Ce sont deux cinémas mythiques de la culture américaine. L’un, le Quad, à New York, a été la figure de proue de la contre-culture de Greenwich Village, et lorsqu’il a réouvert en 2013, le maire de la ville a parlé d’un endroit «magique». L’autre, le Nuart, à Los Angeles, est l’une des galaxies californiennes qui dessine une vaste nuit américaine, berçant la cité des anges de strapontins, de premières historiques, d’aficionados à la Tarantino passant leurs jours et leurs nuits dans les salles art et essai. Eh bien ce sont ces deux salles qui programment, dans le cadre d’un festival honorant les films engagés, Bernard-Henri Lévy, lors d’une rétrospective mettant à l’affiche ses œuvres de combat et de guerre : Bosna !, Le Serment de Tobrouk, Peshmerga, La Bataille de Mossoul.
Chacune de ces œuvres vaut en elle-même. «Bosna», c’est, comme L’Espoir de Malraux, le récit sur le vif, d’une guerre civile déchirant la conscience européenne : Sarajevo comme une Troie assiégée et enneigée, les scènes de la morgue, les snipers et l’indigence des Nations Unies ; une œuvre événement qui fit prendre conscience, en plein festival de Cannes 1994, des vrais pouvoirs du cinéma. Le Serment de Tobrouk ? La célébration d’une guerre juste faite à contre-coeur empêchant que la Libye ne devienne une Syrie – un pays certes encore déchiré mais où le tyran n’a pas eu les mains libres pour assassiner trois cent mille civils, jeter des millions d’autres sur les routes de l’exil, et fomenter un califat pour Daech. Peshmerga ? La noble lutte des Kurdes du nord de l’Irak qui repoussent peu à peu Daech, mais surtout un très beau film de cinéma : on se souvient longtemps de la disparition, en plein cours du récit, d’un des héros principaux, ou de la scène d’ouverture, digne d’un récit de Kapuscinski. La bataille de Mossoul en est la suite mais presque le démenti – alors que le premier opus avait en lui l’optimisme de la victoire proche, la «Bataille» dévoile déjà quel sera le futur réservé au peuple kurde : avec ces brigades chiites instrumentalisées par l’Iran qui volent leur victoire aux vaillants Peshmergas.

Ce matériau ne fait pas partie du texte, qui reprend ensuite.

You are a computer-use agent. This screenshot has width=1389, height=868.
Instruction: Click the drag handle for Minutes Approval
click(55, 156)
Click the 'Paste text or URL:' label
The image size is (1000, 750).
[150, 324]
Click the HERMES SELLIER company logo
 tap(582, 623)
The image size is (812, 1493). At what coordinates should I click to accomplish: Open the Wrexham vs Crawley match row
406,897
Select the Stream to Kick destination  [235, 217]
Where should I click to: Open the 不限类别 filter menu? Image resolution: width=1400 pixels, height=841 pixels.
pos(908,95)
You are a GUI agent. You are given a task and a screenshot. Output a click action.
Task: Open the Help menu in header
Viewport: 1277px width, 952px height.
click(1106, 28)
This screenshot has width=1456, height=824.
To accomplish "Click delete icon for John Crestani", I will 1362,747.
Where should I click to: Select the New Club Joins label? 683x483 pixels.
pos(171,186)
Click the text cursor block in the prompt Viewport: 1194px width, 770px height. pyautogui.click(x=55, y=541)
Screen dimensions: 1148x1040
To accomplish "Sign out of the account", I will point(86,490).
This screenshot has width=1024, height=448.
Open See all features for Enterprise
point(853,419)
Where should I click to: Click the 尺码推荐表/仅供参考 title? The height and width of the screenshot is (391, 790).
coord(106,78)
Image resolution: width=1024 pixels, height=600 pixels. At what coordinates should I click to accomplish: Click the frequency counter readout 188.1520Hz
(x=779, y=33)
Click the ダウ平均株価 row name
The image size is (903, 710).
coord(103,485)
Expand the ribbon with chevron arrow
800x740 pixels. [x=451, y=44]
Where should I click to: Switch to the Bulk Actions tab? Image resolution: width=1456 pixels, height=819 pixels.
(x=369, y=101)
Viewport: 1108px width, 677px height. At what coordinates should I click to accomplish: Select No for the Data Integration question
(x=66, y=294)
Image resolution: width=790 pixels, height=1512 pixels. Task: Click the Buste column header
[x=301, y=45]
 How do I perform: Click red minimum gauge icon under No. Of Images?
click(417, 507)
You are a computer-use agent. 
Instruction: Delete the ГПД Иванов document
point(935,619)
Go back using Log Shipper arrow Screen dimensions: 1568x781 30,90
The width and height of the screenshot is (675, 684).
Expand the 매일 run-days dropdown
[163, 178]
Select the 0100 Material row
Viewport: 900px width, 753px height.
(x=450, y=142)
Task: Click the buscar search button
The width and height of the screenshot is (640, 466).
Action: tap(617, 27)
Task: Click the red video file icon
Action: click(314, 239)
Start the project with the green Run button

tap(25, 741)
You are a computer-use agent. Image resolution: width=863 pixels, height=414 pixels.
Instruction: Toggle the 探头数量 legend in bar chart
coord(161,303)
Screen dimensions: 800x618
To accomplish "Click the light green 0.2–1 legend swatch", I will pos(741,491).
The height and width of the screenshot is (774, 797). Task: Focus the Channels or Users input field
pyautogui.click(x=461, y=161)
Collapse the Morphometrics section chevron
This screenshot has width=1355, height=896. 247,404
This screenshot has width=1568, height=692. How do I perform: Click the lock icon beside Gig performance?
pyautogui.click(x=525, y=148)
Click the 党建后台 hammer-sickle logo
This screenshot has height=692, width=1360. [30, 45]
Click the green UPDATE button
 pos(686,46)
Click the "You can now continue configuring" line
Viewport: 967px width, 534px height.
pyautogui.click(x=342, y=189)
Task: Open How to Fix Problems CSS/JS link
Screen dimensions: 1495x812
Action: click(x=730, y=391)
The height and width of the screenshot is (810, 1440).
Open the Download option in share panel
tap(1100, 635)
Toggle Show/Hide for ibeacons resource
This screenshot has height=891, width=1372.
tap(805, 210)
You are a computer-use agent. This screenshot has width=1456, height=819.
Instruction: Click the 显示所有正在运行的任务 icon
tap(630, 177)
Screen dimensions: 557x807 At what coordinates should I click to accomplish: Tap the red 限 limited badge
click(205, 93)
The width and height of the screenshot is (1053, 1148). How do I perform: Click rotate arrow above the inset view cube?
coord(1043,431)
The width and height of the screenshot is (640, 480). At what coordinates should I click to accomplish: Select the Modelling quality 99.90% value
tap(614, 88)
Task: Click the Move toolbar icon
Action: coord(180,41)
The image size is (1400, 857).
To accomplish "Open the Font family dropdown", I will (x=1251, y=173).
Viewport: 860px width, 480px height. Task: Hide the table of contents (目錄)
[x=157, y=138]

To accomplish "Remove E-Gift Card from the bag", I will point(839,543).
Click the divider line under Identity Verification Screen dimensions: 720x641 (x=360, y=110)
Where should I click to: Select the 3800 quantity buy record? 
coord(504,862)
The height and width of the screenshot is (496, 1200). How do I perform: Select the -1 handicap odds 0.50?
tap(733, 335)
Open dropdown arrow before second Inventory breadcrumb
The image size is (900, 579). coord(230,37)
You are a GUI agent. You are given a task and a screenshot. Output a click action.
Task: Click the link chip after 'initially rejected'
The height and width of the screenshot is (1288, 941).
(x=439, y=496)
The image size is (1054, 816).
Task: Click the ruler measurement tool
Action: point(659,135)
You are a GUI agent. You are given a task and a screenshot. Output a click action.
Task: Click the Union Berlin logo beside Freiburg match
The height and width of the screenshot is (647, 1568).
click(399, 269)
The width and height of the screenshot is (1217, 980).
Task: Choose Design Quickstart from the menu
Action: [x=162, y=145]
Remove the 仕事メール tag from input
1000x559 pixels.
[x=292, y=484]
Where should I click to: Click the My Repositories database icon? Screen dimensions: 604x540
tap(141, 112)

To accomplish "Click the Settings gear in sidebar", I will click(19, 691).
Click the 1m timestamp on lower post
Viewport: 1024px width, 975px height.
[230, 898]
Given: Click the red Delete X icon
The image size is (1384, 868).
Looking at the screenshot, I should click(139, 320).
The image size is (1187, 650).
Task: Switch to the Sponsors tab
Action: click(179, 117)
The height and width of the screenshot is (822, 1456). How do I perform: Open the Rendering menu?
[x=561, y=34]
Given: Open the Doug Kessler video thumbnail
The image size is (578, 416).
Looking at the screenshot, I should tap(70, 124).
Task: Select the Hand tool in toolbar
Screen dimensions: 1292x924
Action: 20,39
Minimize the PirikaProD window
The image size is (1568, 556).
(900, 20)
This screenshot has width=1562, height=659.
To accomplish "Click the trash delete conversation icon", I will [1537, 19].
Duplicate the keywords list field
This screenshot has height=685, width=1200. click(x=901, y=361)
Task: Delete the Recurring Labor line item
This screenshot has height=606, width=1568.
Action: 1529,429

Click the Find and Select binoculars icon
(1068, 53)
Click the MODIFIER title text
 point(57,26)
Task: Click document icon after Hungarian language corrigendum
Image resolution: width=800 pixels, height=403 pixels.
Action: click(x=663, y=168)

Mais, cette quadrilogie dessine surtout un chemin de cinéma et d’engagement. Un combat, de Sarajevo à Erbril, pour montrer un islam démocrate, ami de la liberté, coexistant avec civilité et respect, en doux commerce, en Bosnie avec les orthodoxes, en Irak avec les yézidis. Une exhortation continue à repousser ce long suicide de l’Occident qui lâche trop souvent ses alliés de cœur et d’esprit – les démocrates musulmans de Sarajevo, les Kurdes, les rebelles libyens. Et, un rappel utile de ce que peut (et doit) faire le septième art – des images qui, remplaçant les mots, s’incrustent, frappent, émeuvent, transportent, réfléchissent la réalité, font réfléchir ceux qui la façonnent, changent la vraie vie plus utilement que des diplomates ou des militaires.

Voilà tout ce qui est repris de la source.